3. Leucocytic (neutrophilic) infiltration: Neutrophils migrate into the burn tissue within 30–60 minutes of a thermal injury in a living person. Their presence at the burn margin on histology is the most reliable and specific marker of vital reaction.
4. Vital soot inhalation: If the victim was alive in a burning enclosure, they will have inhaled smoke. PM findings: soot in the airways (trachea, bronchi), carboxyhaemoglobin in the blood (>10%, typically >50% in fire deaths). Carbon monoxide saturation in blood is the single most reliable indicator that a fire victim was alive when the fire started.

Post-mortem burns: A body exposed to fire after death may develop heat blisters, but these differ: the blister fluid is thin, watery, and gas-filled (not serum-rich), with no cellular infiltrate. The skin char pattern and distribution may differ from ante-mortem burns. Absence of soot in airways and absence of carboxyhaemoglobin in blood strongly suggest post-mortem fire exposure.

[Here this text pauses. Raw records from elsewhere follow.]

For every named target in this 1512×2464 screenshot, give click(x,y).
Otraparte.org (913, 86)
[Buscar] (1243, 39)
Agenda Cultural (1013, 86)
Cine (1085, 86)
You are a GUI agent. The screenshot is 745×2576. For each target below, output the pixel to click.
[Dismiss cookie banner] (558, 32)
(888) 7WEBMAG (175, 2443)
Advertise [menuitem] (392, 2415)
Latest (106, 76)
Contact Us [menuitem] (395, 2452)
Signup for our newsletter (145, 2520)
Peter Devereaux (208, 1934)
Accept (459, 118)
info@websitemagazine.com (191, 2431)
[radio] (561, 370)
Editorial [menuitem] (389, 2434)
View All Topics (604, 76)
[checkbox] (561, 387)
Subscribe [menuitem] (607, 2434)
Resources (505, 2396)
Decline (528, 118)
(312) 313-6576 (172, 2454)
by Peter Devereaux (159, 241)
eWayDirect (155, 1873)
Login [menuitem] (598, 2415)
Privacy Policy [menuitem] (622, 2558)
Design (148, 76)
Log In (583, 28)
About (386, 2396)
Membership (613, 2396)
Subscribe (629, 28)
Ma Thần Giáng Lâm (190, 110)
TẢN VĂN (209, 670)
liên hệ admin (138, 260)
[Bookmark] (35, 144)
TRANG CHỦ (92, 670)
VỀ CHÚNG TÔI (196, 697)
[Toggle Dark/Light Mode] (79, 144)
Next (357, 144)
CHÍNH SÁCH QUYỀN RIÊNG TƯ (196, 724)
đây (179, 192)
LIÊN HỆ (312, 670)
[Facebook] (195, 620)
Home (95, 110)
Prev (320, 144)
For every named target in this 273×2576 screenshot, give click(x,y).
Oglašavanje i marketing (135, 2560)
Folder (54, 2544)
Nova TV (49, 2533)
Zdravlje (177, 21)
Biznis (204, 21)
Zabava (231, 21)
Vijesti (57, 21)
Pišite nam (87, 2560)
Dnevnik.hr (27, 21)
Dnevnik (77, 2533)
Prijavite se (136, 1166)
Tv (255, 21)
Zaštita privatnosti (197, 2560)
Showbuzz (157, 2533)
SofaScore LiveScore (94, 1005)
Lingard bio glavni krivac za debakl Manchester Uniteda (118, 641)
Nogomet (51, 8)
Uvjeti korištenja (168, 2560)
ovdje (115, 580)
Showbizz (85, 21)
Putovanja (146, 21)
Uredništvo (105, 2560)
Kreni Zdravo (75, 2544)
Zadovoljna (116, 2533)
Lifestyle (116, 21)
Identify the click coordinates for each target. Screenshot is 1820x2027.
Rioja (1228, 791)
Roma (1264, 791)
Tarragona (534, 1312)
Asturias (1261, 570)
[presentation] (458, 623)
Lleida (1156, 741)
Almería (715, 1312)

Pugilistic attitude (boxer's posture): In fire deaths, the heat causes muscle proteins to contract and coagulate, causing flexion of the elbows, knees, and hips — the body assumes a flexed 'boxing' posture. This is a post-mortem heat artefact and does NOT indicate the victim was alive or fighting.

Scalds vs dry burns: In the context of child abuse (the hook scenario), the pattern of scalds can indicate whether immersion or splash occurred. Immersion scalds (deliberate holding of a child's body part in hot water) produce sharply demarcated burn lines ('high-water marks'), sparing flexural creases; accidental splash scalds produce irregular splash patterns, often on the front of the body. Forced immersion scalds of the buttocks and perineum are characteristic of non-accidental injury.